[Items from a data source]
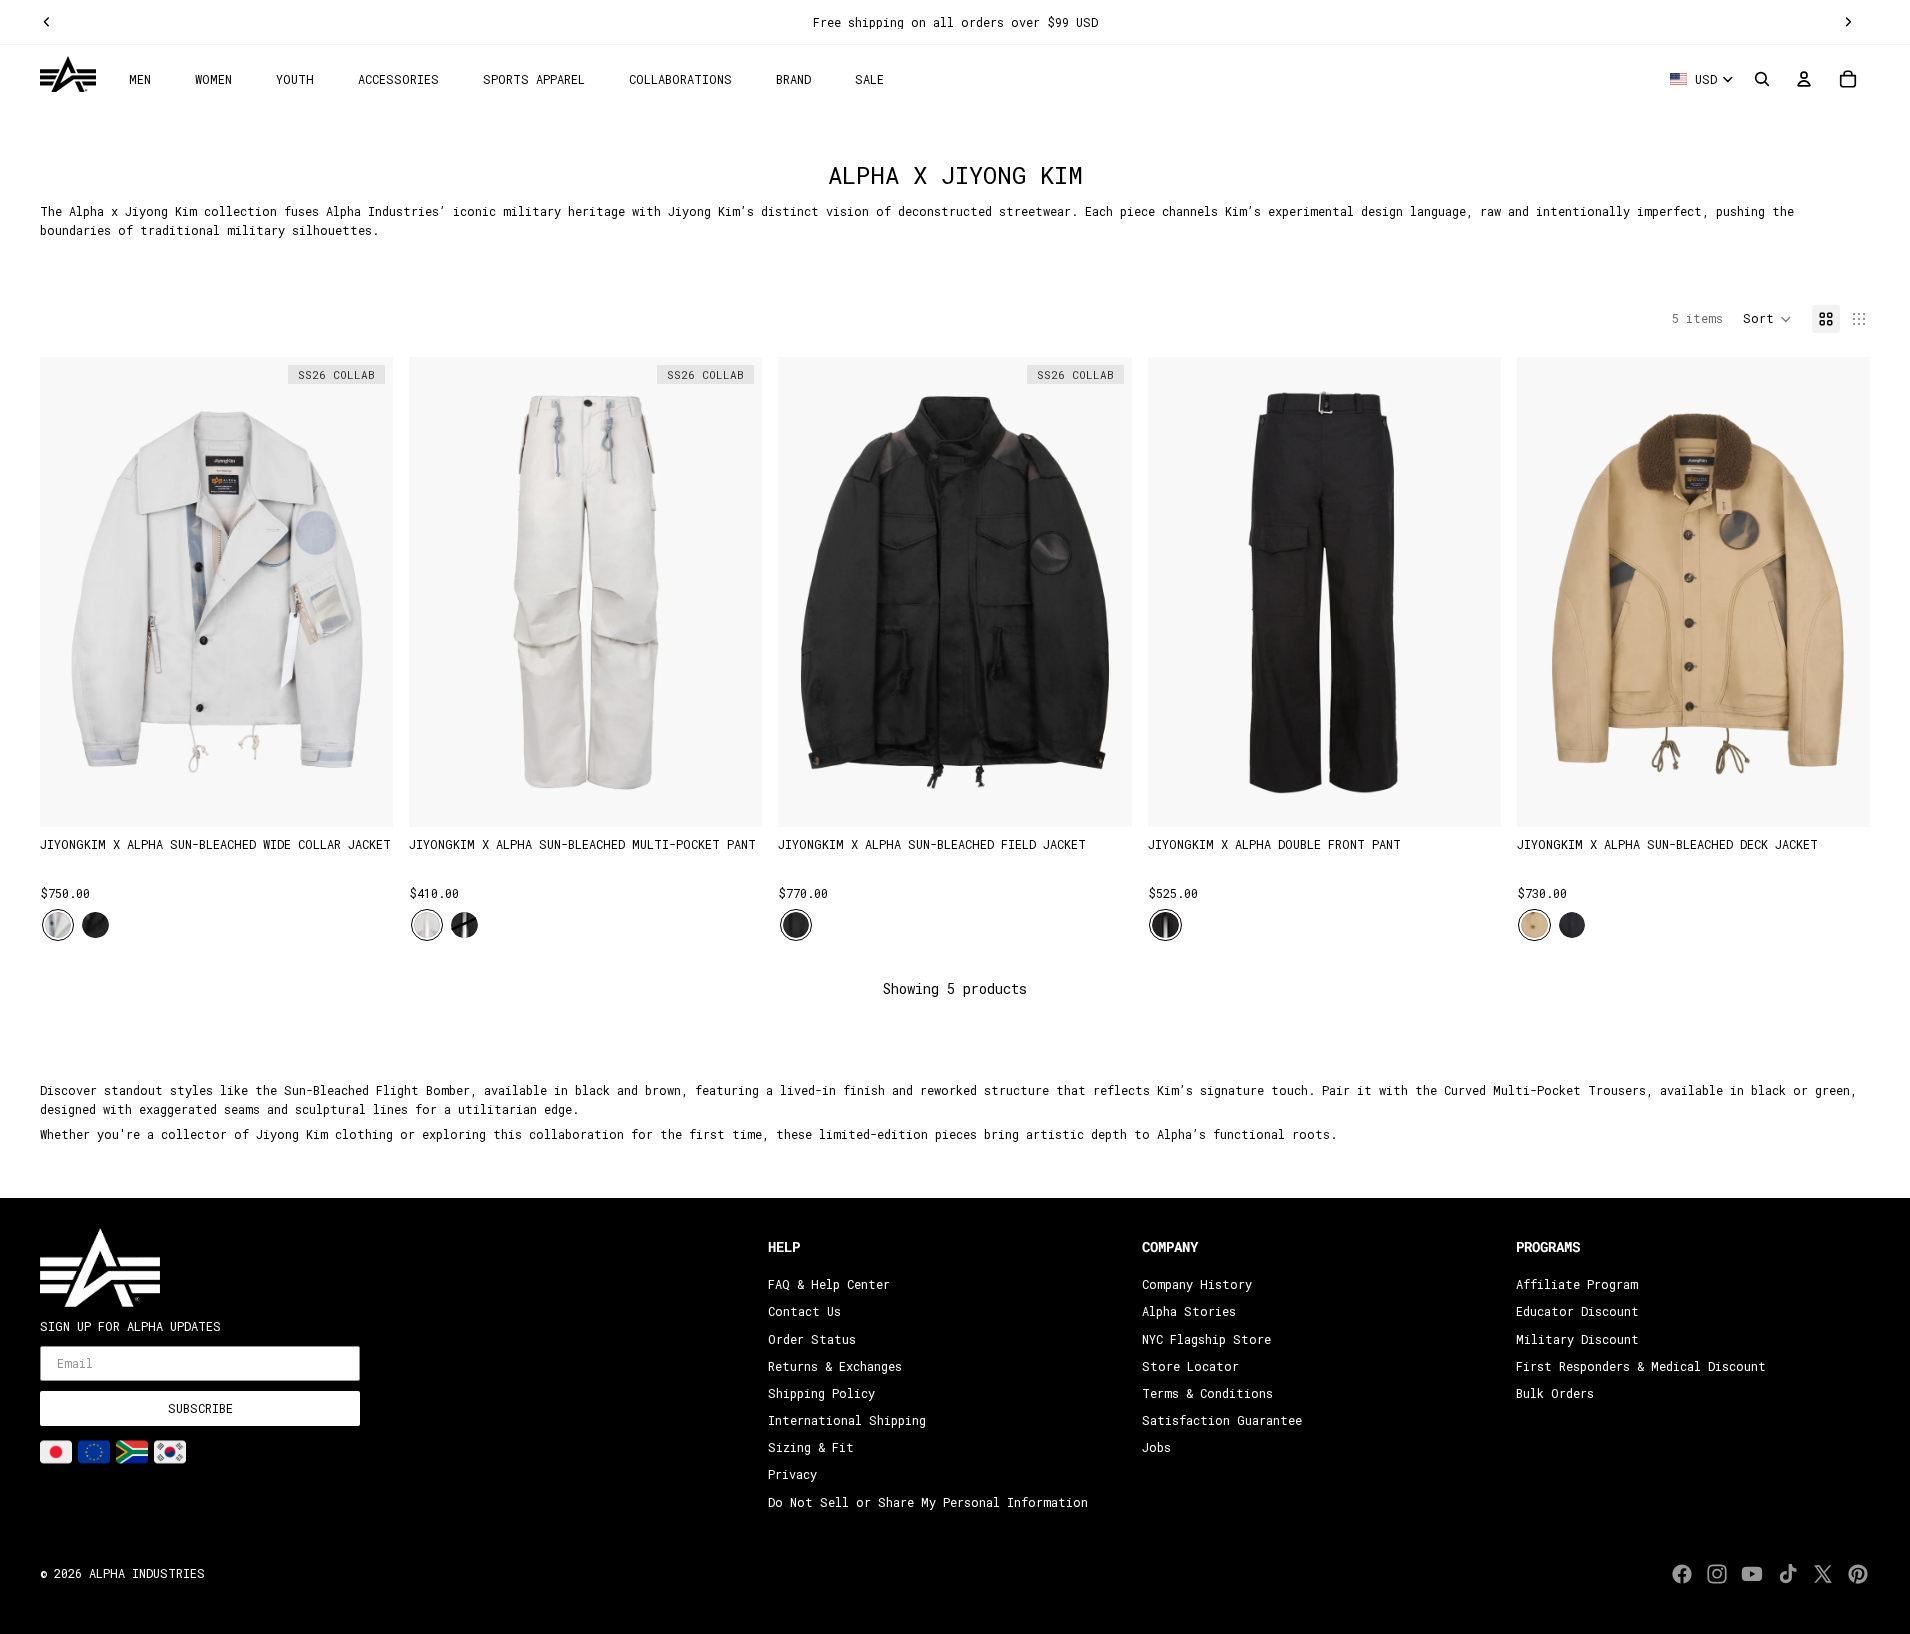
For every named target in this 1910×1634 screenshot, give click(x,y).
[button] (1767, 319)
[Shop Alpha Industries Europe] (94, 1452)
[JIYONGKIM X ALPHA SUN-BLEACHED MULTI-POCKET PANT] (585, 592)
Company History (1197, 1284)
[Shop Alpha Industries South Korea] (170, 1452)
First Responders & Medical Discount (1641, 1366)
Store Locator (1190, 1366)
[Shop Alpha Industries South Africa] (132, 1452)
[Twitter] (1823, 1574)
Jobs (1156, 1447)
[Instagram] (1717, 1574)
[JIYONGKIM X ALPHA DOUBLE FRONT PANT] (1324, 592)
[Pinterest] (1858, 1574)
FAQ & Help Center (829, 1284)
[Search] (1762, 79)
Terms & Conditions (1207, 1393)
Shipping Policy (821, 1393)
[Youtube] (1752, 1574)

...

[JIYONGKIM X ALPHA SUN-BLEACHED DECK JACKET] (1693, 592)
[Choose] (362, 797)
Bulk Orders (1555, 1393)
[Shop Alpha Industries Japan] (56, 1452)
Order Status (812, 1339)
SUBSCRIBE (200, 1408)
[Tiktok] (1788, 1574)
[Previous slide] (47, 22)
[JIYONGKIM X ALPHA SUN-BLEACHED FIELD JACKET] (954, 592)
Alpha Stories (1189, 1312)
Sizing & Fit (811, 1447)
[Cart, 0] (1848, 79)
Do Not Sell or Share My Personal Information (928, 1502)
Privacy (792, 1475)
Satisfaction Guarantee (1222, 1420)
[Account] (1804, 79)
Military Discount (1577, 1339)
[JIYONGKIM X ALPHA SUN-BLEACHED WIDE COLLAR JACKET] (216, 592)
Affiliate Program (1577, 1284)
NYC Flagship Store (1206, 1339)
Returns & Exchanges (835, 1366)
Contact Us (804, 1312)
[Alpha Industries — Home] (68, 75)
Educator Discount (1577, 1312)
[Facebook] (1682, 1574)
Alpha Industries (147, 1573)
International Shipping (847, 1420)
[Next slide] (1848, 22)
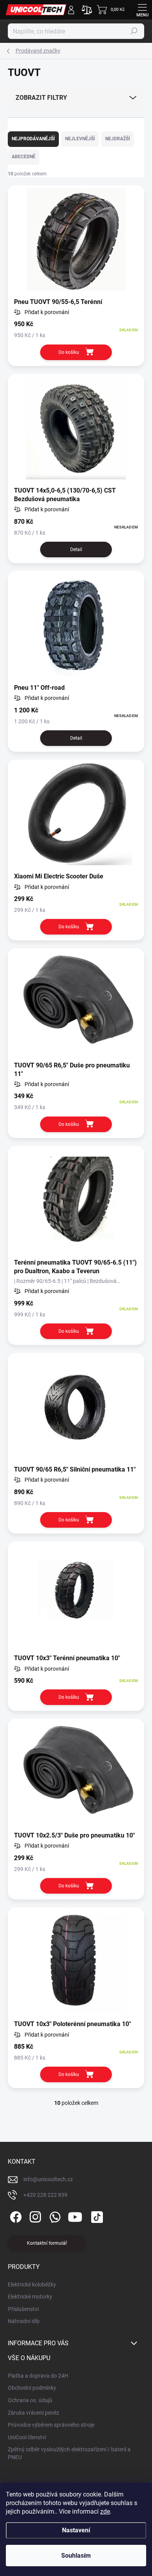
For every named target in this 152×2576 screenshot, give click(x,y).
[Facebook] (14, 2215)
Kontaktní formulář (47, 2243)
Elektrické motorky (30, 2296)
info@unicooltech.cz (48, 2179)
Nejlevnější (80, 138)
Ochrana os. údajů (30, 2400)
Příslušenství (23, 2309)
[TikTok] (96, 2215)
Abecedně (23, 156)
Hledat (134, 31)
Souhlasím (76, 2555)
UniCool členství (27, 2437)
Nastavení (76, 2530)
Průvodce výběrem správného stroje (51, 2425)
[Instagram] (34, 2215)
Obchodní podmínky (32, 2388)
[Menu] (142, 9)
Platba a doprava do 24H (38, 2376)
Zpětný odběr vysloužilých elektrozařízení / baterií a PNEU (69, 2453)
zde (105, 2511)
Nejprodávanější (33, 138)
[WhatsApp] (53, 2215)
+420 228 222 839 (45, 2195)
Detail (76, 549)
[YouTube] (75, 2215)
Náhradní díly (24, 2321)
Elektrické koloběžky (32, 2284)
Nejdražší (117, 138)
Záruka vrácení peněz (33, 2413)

* * *

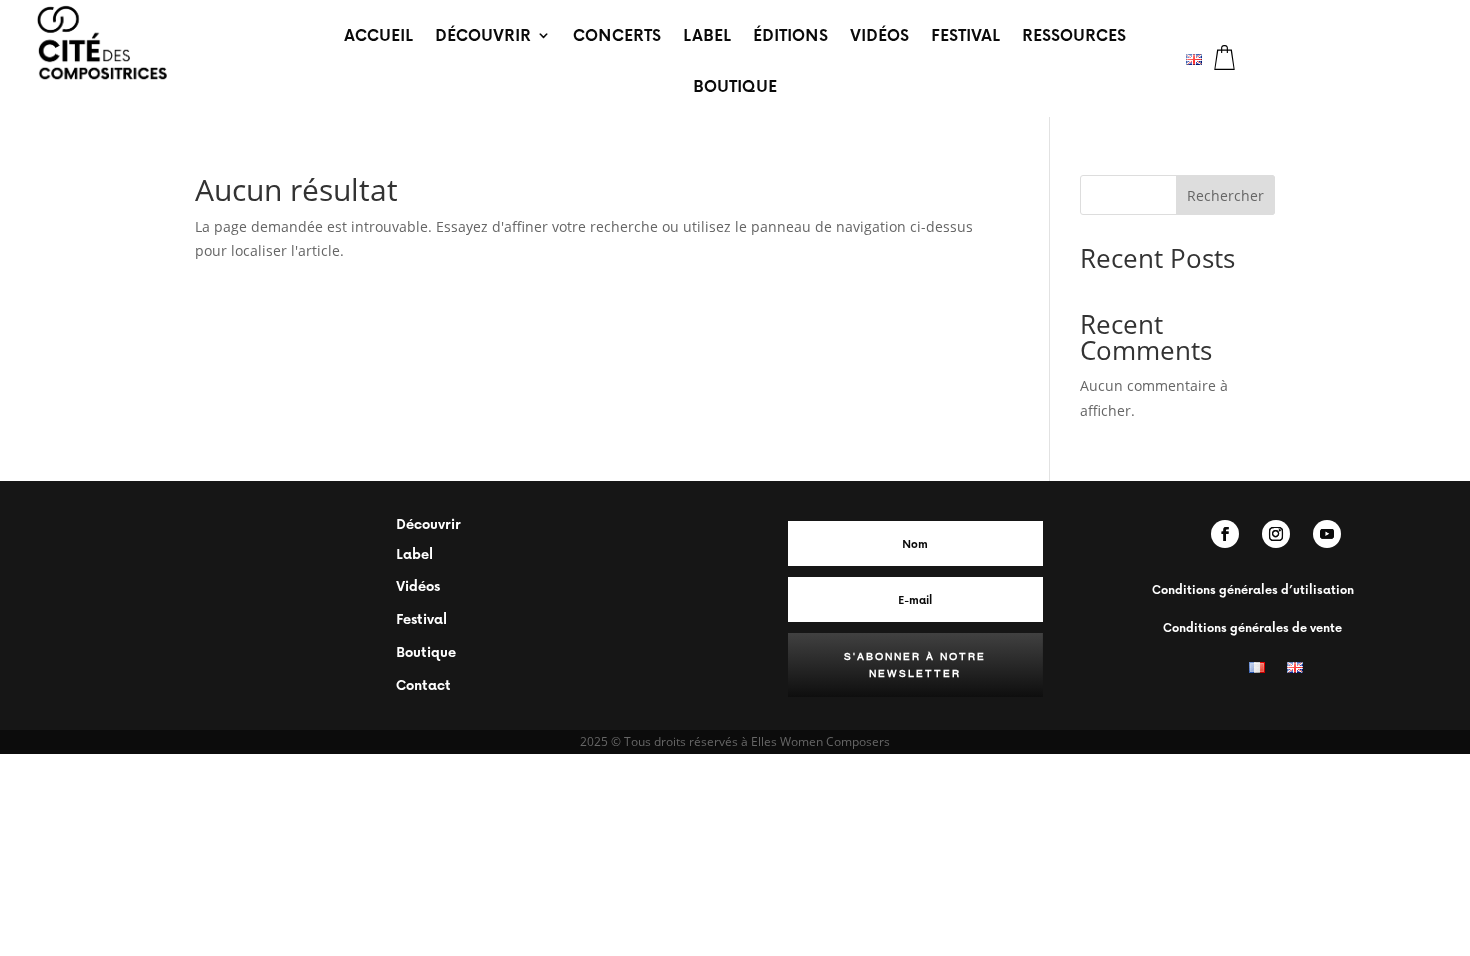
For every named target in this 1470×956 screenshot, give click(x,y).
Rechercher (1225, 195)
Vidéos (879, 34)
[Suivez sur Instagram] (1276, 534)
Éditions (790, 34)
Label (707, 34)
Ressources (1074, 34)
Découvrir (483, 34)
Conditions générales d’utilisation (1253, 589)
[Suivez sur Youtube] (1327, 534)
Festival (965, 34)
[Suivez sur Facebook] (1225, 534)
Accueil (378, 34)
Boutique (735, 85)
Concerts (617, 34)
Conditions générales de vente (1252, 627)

§ What the exercise asks
Only the lines above starting at the one containing "[Facebook] (14, 2215)" and ending at the one containing "Platba a doprava do 24H (38, 2376)", both included, are to be returned, exactly as they read.

§ Result below
[Facebook] (14, 2215)
Kontaktní formulář (47, 2243)
Elektrické motorky (30, 2296)
info@unicooltech.cz (48, 2179)
Nejlevnější (80, 138)
Ochrana os. údajů (30, 2400)
Příslušenství (23, 2309)
[TikTok] (96, 2215)
Abecedně (23, 156)
Hledat (134, 31)
Souhlasím (76, 2555)
UniCool členství (27, 2437)
Nastavení (76, 2530)
Průvodce výběrem správného stroje (51, 2425)
[Instagram] (34, 2215)
Obchodní podmínky (32, 2388)
[Menu] (142, 9)
Platba a doprava do 24H (38, 2376)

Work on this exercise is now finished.